Cheaper solar cell materials = more solar cells = decrease in fossil fuel dependence. Good. A recent paper from the new ACS environmental journal caught my attention on this very topic: “Materials Availability Expands the Opportunity for Large-Scale Photovoltaics Deployment”. It even got a write up in Chemistry World: “Analysis hints at solar energy alternatives”. Their findings are nice, if a little overly optimistic, but first some context...
Silicon, being an indirect band gap semiconductor, is at an obvious disadvantage for solar cells: you need thick films to have enough light absorption to generate significant photocurrents. The use of direct band gap semiconductors enables thin-film solar cells, costing less energy (and material) to produce. Since the 1970’s CdTe and Cu(In,Ga)Se2 have been two thin-film prototype absorbers, but they both suffer from their fair share of idiosyncrasies. For an ideal case, the (open-circuit) voltage you can get from a single-junction absorption material will be close to the value of the band gap. To approach this, you will need to have some very nice epitaxial thin films and a well behaved system. Generally the performance is much less than you’d expect, e.g. Cu(In,Ga)Se2 can be tuned to have an almost ideal band gap of around 1.3 eV, while the voltage you get out is on the order of 600 meV. This could be through a combination of (deep level) defects which can pin the Fermi energy where you don’t want it, or as in the case of most Cu based materials, a number of competing phases and defect complexes.
Back to the paper in question: “Twelve composite materials systems were found to have the capacity to meet or exceed the annual worldwide electricity consumption”. CuO, FeS2 and Zn3P2 are the ‘unconventional’ candidates highlighted in the abstract. Unfortunately, you have no hope of extracting voltages on the order of the band gaps, and being modest, you could easily decrease their expected efficiencies by a factor of two. Looking a bit deeper:
• CuO, with the highly correlated Cu 2+ d9 cation, is an indirect band gap (1.4 eV) Mott–Hubbard insulator (i.e. it’s highly resistive). Probably not the best bet for next generation solar cells.

## [Work request 1]
Please write out everything in the solar cell post from "Cheaper solar cell" down to "first some context...".
## [Work request 2]
Name each material that the solar cell post identifies by a chemical formula.
The entries that come after this post have no connection to it.

## [Data provided]

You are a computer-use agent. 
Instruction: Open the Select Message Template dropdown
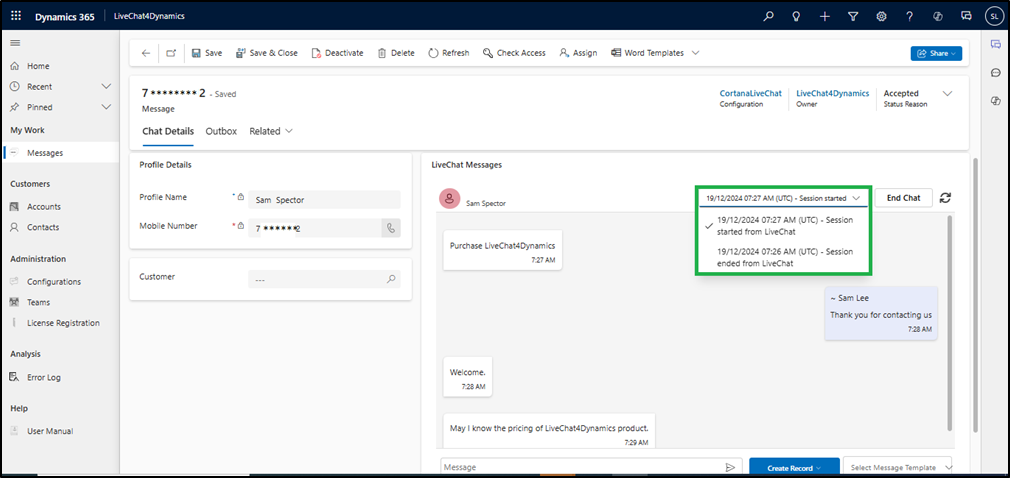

==

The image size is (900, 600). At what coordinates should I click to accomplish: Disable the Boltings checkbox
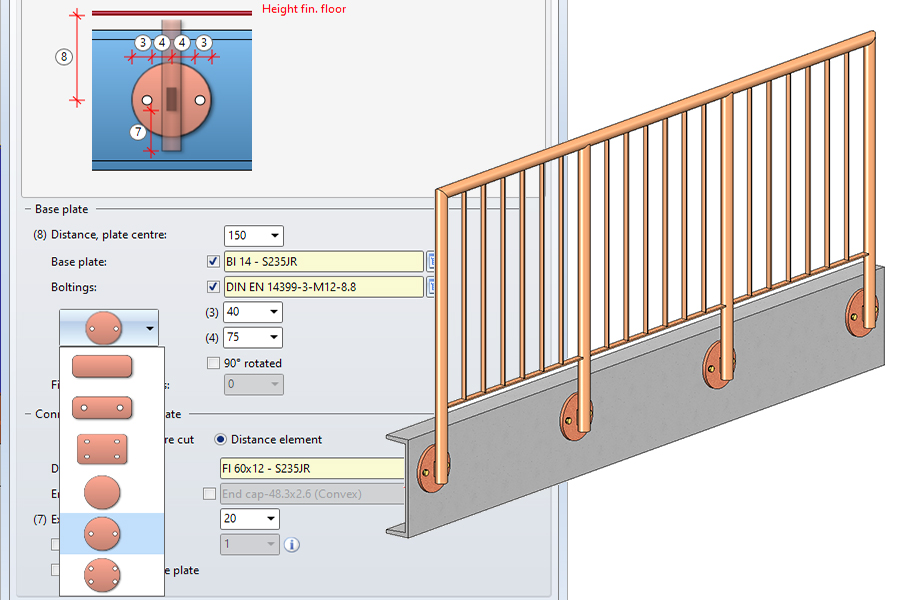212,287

--

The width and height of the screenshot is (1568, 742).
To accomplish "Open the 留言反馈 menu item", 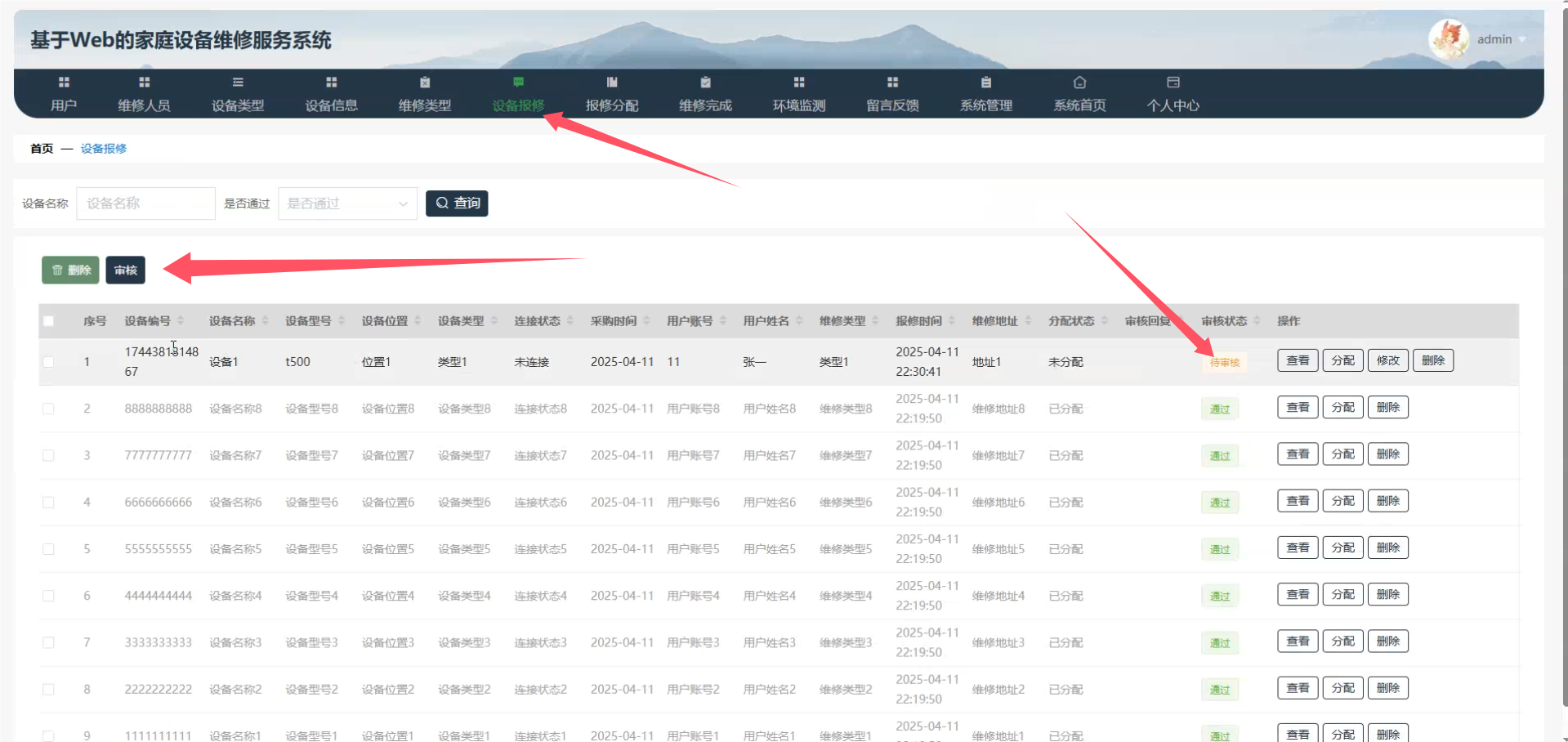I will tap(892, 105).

## [Task result 1]
Cheaper solar cell materials = more solar cells = decrease in fossil fuel dependence. Good. A recent paper from the new ACS environmental journal caught my attention on this very topic: “Materials Availability Expands the Opportunity for Large-Scale Photovoltaics Deployment”. It even got a write up in Chemistry World: “Analysis hints at solar energy alternatives”. Their findings are nice, if a little overly optimistic, but first some context...

## [Task result 2]
CdTe, Cu(In,Ga)Se2, CuO, FeS2, Zn3P2